Film humaniste centré sur la rencontre de deux mondes et de deux cultures à l’orée de la forêt amazonienne, La forêt d’émeraude s’ouvre néanmoins sur une déchirure. Bill Markham (Powers Boothe), un ingénieur américain, invite sa famille à visiter le chantier dont il est responsable. Un grand barrage qui repoussera la nature sauvage à des kilomètres, et qui fera venir bien d’autres hommes comme lui, ne faisant que peu de cas des arbres déracinés à leurs pieds. La petite famille est heureuse, dépaysée sans le gris des villes, et les deux enfants jouent à quelques mètres des parents. Le cadre est familier et la déchirure n’en est que plus brutale quand le plus jeune des deux, Tommy, se fait enlever par une tribu voisine, " les invisibles ", devant les yeux de son père. La violence avec laquelle John Boorman arrache cet enfant à ses parents prend les spectateurs de vitesse. La forêt est dense, la disparition de l’enfant brusque, et le père, si rassurant jusqu’alors, après avoir regardé autour de lui, ne peut que se résigner. Même s’il le retrouvera, il ne reverra jamais plus cet enfant de 7 ans qu’il a laissé partir ce jour là. D’un plan aérien sur cette forêt interminable s’incruste alors une phrase amorçant l’ellipse qui va suivre: Bill Markham rechercha longtemps Tommy, espérant contre tout espoir. Au bout de dix ans, le barrage était presque terminé. Son fils n’était toujours pas retrouvé.

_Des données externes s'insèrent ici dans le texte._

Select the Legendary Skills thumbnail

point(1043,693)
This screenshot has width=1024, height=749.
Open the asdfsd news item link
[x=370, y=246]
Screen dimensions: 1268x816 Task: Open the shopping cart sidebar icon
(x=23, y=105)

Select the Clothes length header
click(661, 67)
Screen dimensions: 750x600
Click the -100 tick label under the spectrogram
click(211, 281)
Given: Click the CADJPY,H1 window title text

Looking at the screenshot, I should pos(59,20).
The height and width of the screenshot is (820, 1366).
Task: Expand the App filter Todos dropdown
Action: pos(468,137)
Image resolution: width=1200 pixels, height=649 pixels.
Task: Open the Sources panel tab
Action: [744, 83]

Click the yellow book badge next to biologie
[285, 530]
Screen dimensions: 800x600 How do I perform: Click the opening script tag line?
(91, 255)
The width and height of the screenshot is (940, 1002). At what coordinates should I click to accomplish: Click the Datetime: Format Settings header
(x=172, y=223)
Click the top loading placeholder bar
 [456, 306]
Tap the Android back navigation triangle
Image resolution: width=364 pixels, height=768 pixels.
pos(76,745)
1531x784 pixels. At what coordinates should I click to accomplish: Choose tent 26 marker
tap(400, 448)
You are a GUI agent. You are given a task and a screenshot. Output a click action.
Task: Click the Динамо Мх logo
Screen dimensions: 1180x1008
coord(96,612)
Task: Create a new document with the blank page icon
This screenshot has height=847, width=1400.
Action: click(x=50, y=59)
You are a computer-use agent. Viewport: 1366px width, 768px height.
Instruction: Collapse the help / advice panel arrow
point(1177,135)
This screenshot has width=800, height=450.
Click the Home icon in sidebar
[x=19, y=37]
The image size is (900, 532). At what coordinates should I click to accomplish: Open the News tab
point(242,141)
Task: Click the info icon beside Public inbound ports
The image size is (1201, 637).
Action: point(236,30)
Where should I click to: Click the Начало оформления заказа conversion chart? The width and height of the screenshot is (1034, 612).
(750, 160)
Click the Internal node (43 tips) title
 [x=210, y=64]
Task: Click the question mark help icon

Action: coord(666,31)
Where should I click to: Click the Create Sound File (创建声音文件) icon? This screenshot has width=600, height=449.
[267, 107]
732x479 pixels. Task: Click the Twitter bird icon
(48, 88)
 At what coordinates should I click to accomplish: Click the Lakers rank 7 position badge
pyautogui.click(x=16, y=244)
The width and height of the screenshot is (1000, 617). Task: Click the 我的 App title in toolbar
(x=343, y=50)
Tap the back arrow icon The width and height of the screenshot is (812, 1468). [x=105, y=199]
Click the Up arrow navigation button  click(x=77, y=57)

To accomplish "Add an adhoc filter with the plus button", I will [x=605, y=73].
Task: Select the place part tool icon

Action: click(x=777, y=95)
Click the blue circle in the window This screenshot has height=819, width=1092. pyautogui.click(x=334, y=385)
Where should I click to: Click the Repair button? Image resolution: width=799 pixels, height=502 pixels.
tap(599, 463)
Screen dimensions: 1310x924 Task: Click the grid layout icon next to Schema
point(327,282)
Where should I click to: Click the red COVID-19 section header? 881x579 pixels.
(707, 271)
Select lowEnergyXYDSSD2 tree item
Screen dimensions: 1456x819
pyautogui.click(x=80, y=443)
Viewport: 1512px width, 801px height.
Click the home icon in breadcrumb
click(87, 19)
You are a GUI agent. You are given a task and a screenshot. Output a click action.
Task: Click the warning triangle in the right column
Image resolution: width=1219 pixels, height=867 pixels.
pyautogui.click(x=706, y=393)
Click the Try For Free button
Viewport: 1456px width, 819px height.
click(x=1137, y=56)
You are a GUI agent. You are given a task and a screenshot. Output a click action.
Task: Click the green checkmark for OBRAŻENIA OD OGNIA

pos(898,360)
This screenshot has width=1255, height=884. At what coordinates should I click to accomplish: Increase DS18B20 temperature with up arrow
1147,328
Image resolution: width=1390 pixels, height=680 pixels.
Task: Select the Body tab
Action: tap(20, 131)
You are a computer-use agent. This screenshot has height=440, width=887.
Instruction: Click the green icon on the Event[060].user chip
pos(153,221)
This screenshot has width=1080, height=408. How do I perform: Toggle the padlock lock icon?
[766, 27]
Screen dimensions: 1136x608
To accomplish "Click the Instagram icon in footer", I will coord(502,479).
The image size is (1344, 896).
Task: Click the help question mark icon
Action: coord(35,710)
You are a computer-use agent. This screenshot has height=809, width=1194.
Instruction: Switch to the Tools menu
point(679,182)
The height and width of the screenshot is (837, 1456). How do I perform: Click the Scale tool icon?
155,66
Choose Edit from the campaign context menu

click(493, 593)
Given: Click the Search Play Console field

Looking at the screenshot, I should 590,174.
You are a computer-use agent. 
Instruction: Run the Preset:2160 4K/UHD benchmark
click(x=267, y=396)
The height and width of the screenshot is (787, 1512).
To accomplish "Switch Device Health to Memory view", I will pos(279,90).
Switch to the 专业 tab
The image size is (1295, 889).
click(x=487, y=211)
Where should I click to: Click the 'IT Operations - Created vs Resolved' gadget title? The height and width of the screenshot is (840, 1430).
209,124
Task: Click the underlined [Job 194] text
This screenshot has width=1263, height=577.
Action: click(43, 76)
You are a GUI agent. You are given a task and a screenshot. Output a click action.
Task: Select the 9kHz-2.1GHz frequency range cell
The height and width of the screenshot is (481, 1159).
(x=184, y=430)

S’inspirant d’une histoire vraie, Boorman permet rapidement au père de retrouver son fils, et l’obsession de l’enlèvement, laisse place au fait accomplit: l’enfant devenu jeune homme (Charley Boorman), totalement acculturé, accueillant son père avec paix mais sans l’effusion de joie espérée. Le cinéaste aime confronter les deux cultures. Que ce soit dans l’incapacité de Bill à se déplacer dans la forêt, l’approvisionnement en armes à feu d’une tribu adverse, « Les féroces », ou bien à travers le périple qu’accomplit Tom en se rendant à la ville. Western transposé dans la forêt amazonienne où les Indiens et les cow-boys sont facilement reconnaissables, La forêt d’émeraude trouve pourtant toute sa puissance ailleurs, dans l’utilisation de l’imaginaire que nous partageons avec son réalisateur. Des longs travellings en forêt aux poursuites caméras à l’épaule, en passant par d’amples mouvements de grues, la jungle de Boorman n’est pas seulement illustrative. S’inscrivant parfaitement dans la quête père-fils de ses protagonistes, la forêt, plus que jamais vivante, est narrative. Les courses poursuites lyriques, les lianes, les cascades oniriques, ont plus qu’un rôle poétique post-colonialiste. Ce n’est pas l’arrière goût d’exotisme qui nous tient en haleine, mais l’ensemble du cadre qui s’impose naturellement comme évident. La frontière entre cette forêt et la ville d’où vient Bill semble vouloir petit à petit disparaître. Habitable, elle nous l’apparaît physiquement comme elle l’apparaît au père de l’enfant. En rationalisant son espace, cette absence perpétuelle d’horizon, Boorman réussit à nous faire oublier que cette forêt nous semblait si hostile au départ. Si impénétrable. La communion entre l’homme et la nature n’en est alors à aucun moment complaisante car tout comme Bill, de notre place, nous y participons. Invités que nous sommes dès les premiers instants par le sourire des « invisibles ».